Francisco G. Basterra

De Suiza a Panamá, el pasado se desploma. Ocurre cuando EE UU decide tratar con sus enemigos, implicarse con los hasta hace poco miembros de un eje del mal que a su vez respondían demonizando al Gran Satán imperialista yanqui. El pragmatismo desplegado por Obama, convencido de que es mejor un regular acuerdo que una mala guerra, sirve para cortar nudos gordianos en Oriente Próximo o en el Caribe. El presidente, que llegó a la Casa Blanca ofreciendo mano tendida a los adversarios más recalcitrantes, ha tardado más de seis años en convertir su discurso en hechos. Porque busca un lugar para su presidencia en la historia, porque el discurrir de las dos guerras, Afganistán e Irak, que ha cerrado a medias le ha mostrado la inutilidad de la fuerza militar para resolver conflictos.

Y en tercer lugar, porque ha comprendido la ineficacia de viejas políticas de aislamiento. La repetición de lo que no ha funcionado, más de medio siglo con Cuba, y 34 años con Irán, no podía producir resultados distintos. El arma mejor de la que dispone Obama es la implicación con los más opuestos a los valores de la democracia liberal. Y el reflejo de su poder blando sobre cubanos e iraníes. Ya no tiene que afrontar elección alguna y su relativa audacia tiene sentido, aunque descarrile el débil preacuerdo con Irán o se haga esperar el deshielo definitivo con La Habana.

Washington ha entendido la ineficacia de viejas políticas de aislamiento

Los largos años de descuido de EE UU hacia Latinoamérica son un error mayúsculo.

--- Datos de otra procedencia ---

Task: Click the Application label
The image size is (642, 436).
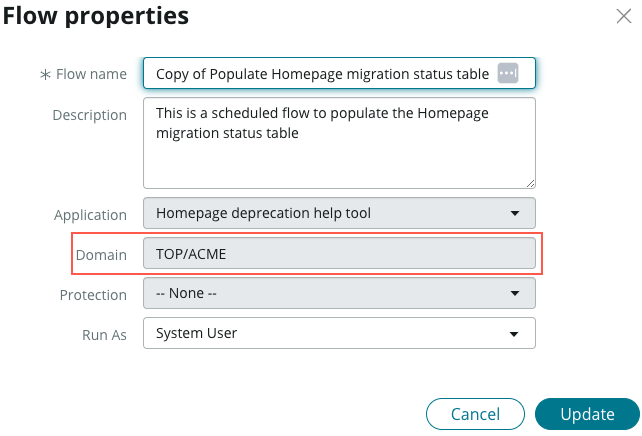Action: coord(90,215)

La cumbre de las Américas en Panamá, por fin con Cuba, expulsada de la Organización de Estados Americanos (OEA) por presiones de EE UU en 1962, señala el inicio de una era nueva en las relaciones interamericanas, en la que cabe esperar que el pragmatismo triunfe sobre la ideología.

La Cuba castrista, sin renunciar a su régimen comunista, regresa al hemisferio americano. Washington admite que se ha equivocado con el embargo y reconoce la dignidad de los cubanos y su soberanía nacional, como respeta a Irán como potencia regional con intereses legítimos. Esta nueva normalidad, cogida con alfileres, es factible porque no está condicionada al cambio del régimen castrista o a la salida de los clérigos islámicos. Washington deberá convivir con ambos. Y admite también, abandonando el burladero de la seguridad nacional, que sus intereses vitales no están en juego ni en La Habana ni en Teherán.

Raúl Castro, con habilidad diplomática y la ayuda de Venezuela, ha logrado cubanizar la agenda interamericana, donde coexisten múltiples organizaciones multilaterales sin presencia de Washington: Alba, Celal, Unasur, que afirman la autonomía frente a EE UU, parapetada tras la OEA. Si por decisión de Obama el pasado se desploma, también debería hacerlo el viejo y anacrónico antiamericanismo que late aún en gran parte de Latinoamérica. Porque habría caído también la potencia imperialista. Obama ha pulsado la tecla de reinicio.